A en croire les propos de M. Jovin, 8 personnes tuées par balles ont été reçues samedi. C’est un record. Certains d’entre eux sont de simples citoyens tués par des bandits, d’autres des « bandits » emmenés par la police elle-même, d’autres encore sont morts à la salle des urgences.
En effet, toutes les victimes de l’insécurité qui arrivent à l’HUEH n’atterrissent pas directement à la morgue. Il y en a qui passent par la salle des urgences. La plupart d’entre ces derniers y sortent la vie sauve. Les responsables de cette salle confient que de plus en plus de cas de « plaies par balle » sont reçus ces dernières semaines. Le docteur Chenet Torrilus, interne à la salle de chirurgie, en a vus beaucoup. Il fait remarquer que des blessés y sont également conduits par la police elle-même, dans le cadre des opérations menées par celle-ci.
« Deux à trois cas similaires sont reçus en moyenne par jour », révèle un autre docteur requérant l’anonymat. Celui-ci dit constater que la plupart de ces cas, proviennent du Centre-ville, principalement de la rue des Casernes, de la rue Saint-Honoré, de Portail Léogane, du Champ de Mars et de Cité Soleil.
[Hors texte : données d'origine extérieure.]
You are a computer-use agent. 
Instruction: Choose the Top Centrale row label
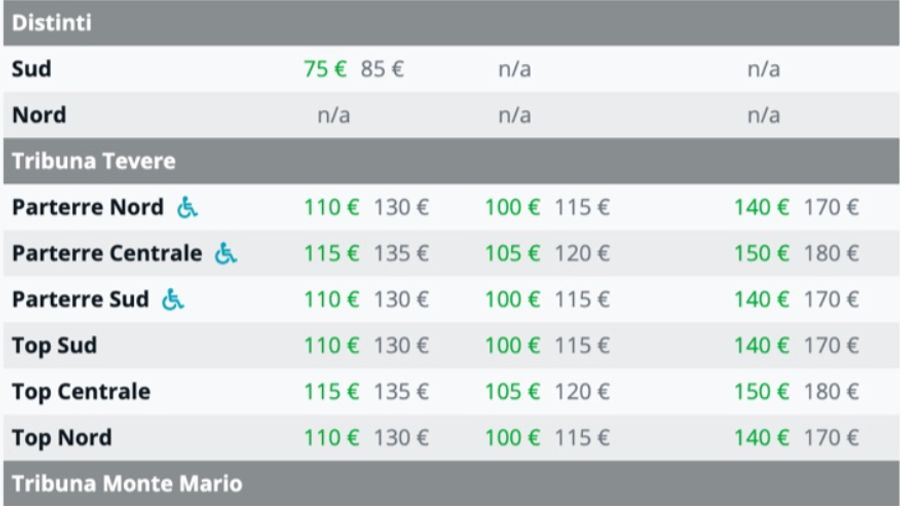pyautogui.click(x=81, y=391)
Et l’HUEH n’est pas le seul endroit qui en reçoit.
Le dernier bilan fourni par le directeur de l’hôpital général, le Docteur Jacques Pierre Pierre, fait état de 80 cas admis à la salle des urgences pour le mois de mars. 56 d’entre eux sont des « plaies par balle ». Le RNDDH rapporte quant à lui, que plus de 147 personnes, dont 130 par balles ont été victimes de l’insécurité du 1er janvier au 14 mars 2012.